+++ Supplied material +++

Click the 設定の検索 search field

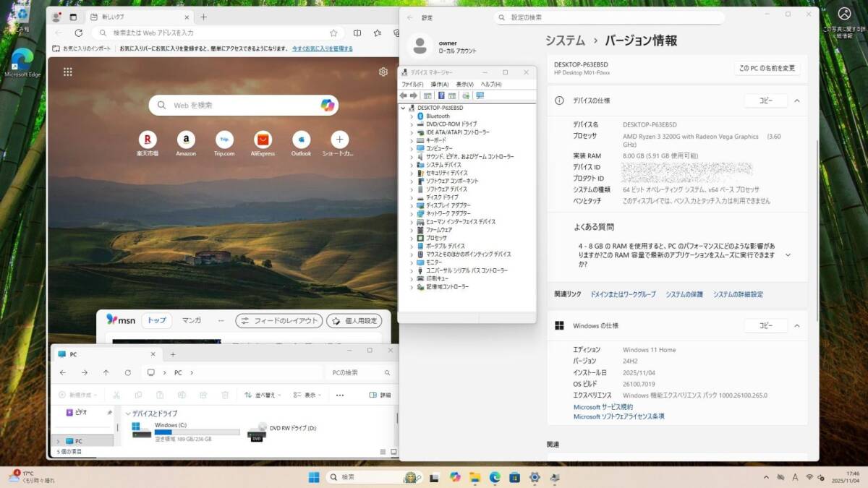tap(609, 17)
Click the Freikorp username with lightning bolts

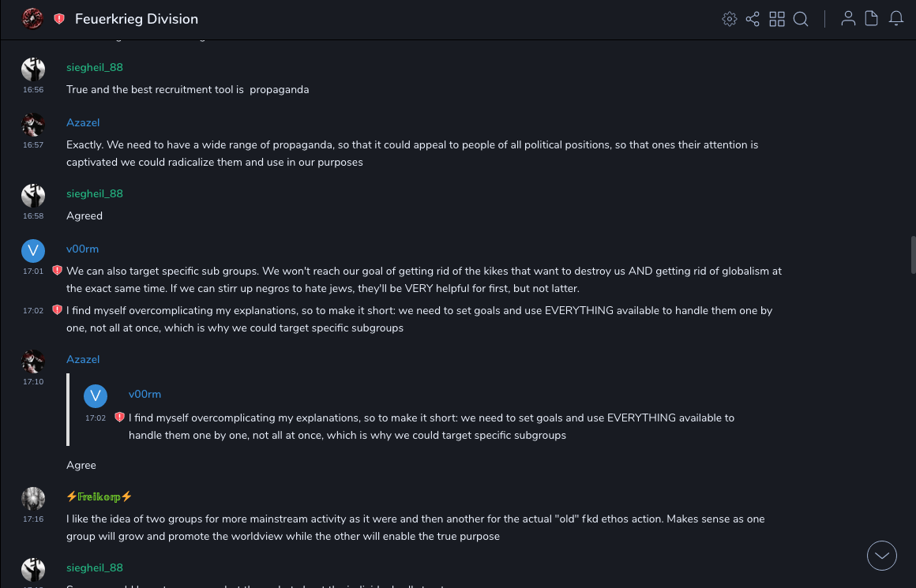coord(99,496)
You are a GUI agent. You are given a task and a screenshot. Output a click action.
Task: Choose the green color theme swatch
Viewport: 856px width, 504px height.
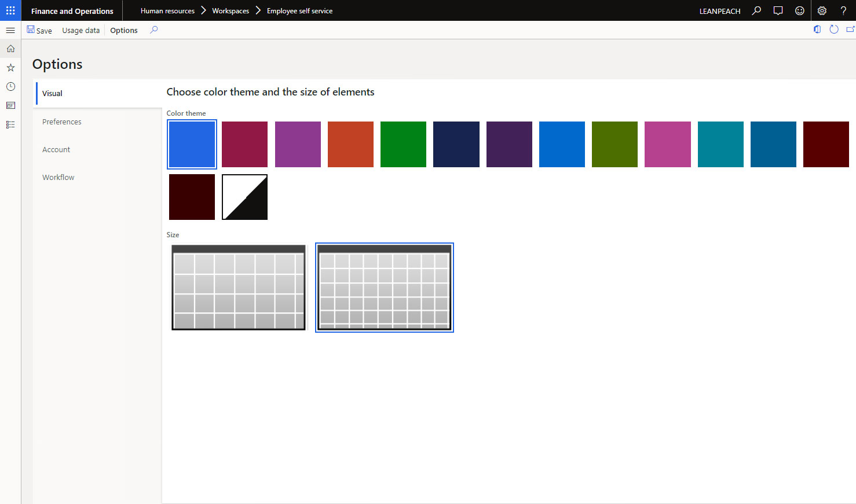pos(403,144)
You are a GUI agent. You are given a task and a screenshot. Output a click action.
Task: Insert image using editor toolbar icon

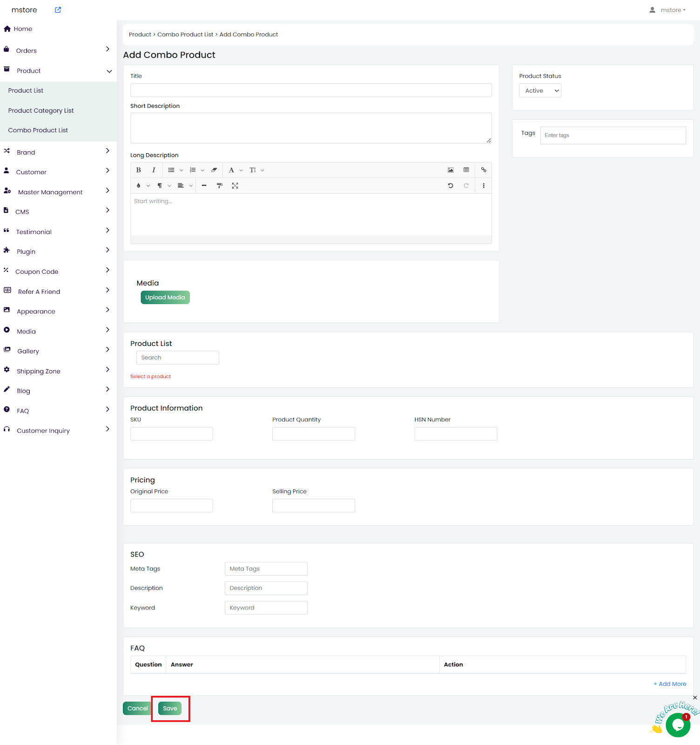[451, 170]
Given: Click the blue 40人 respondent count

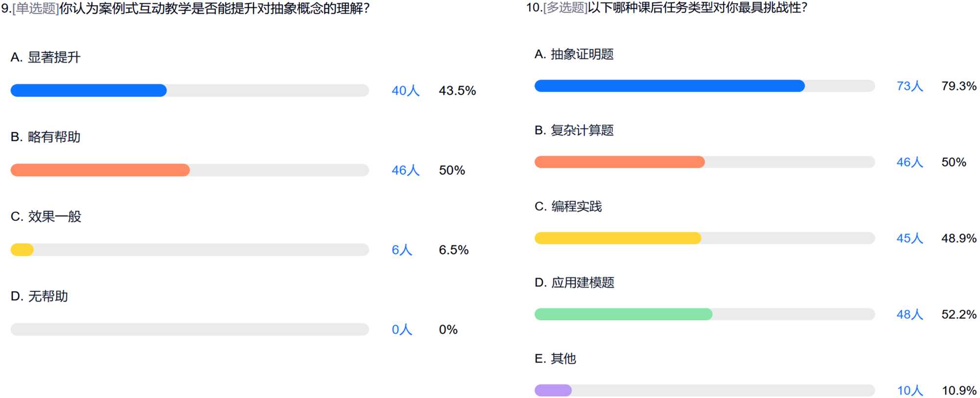Looking at the screenshot, I should click(405, 91).
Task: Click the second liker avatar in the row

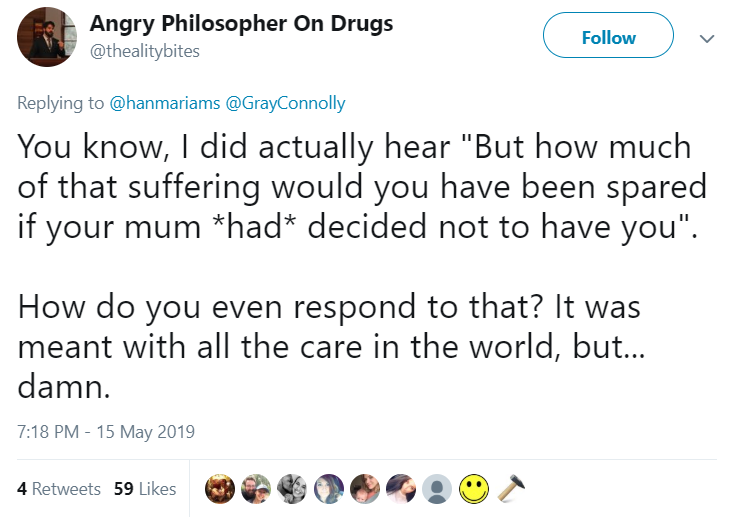Action: (x=257, y=489)
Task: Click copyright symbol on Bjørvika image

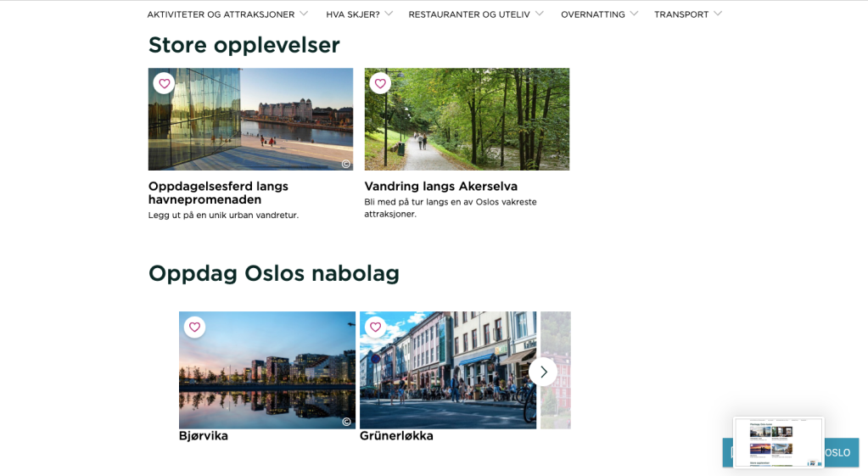Action: 346,422
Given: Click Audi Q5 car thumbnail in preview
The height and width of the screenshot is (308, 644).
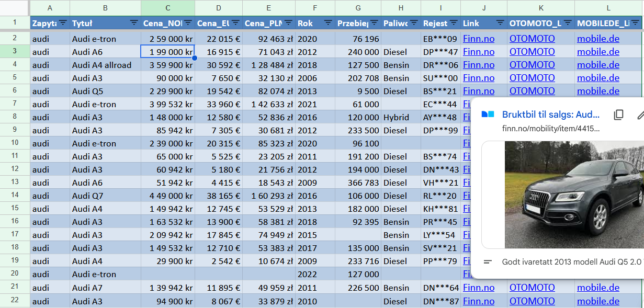Looking at the screenshot, I should pos(573,195).
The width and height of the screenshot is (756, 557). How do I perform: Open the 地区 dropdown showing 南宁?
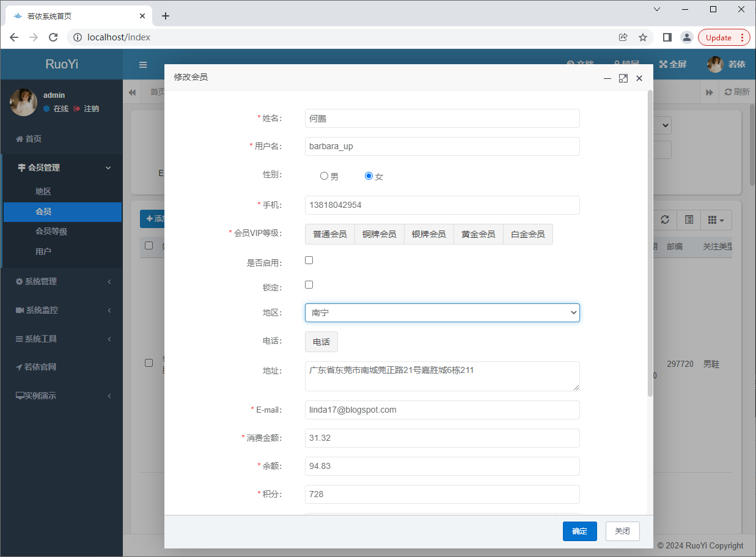point(442,312)
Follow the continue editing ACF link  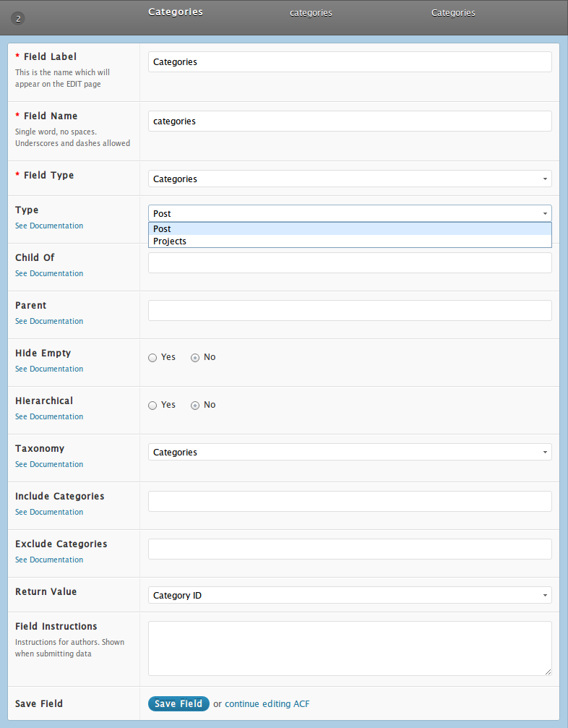pyautogui.click(x=267, y=704)
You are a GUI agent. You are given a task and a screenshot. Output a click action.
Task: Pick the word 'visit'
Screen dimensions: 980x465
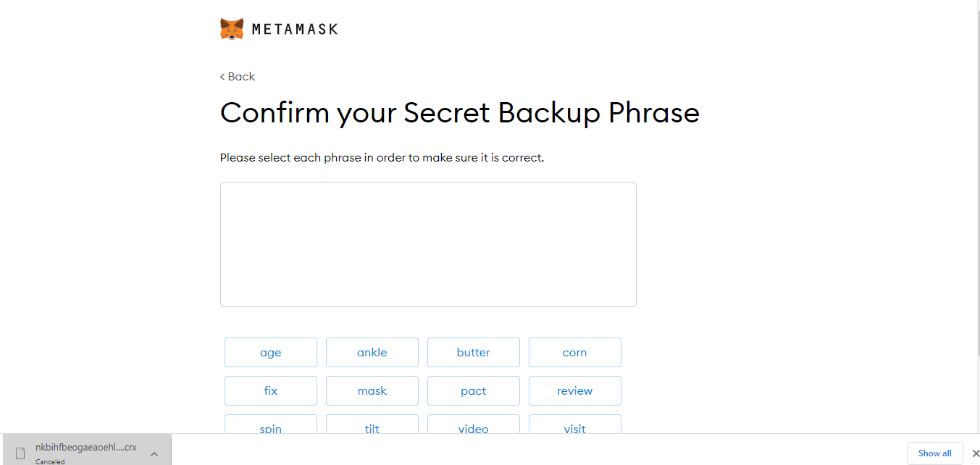coord(574,425)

+++

## Work to complete
Reproduce word for word the lines from the one containing "Task: Pick the word 'visit'" through the end of the data, both ends kept. Drop the pictures.

## Completed task
Task: Pick the word 'visit'
Screen dimensions: 980x465
coord(574,425)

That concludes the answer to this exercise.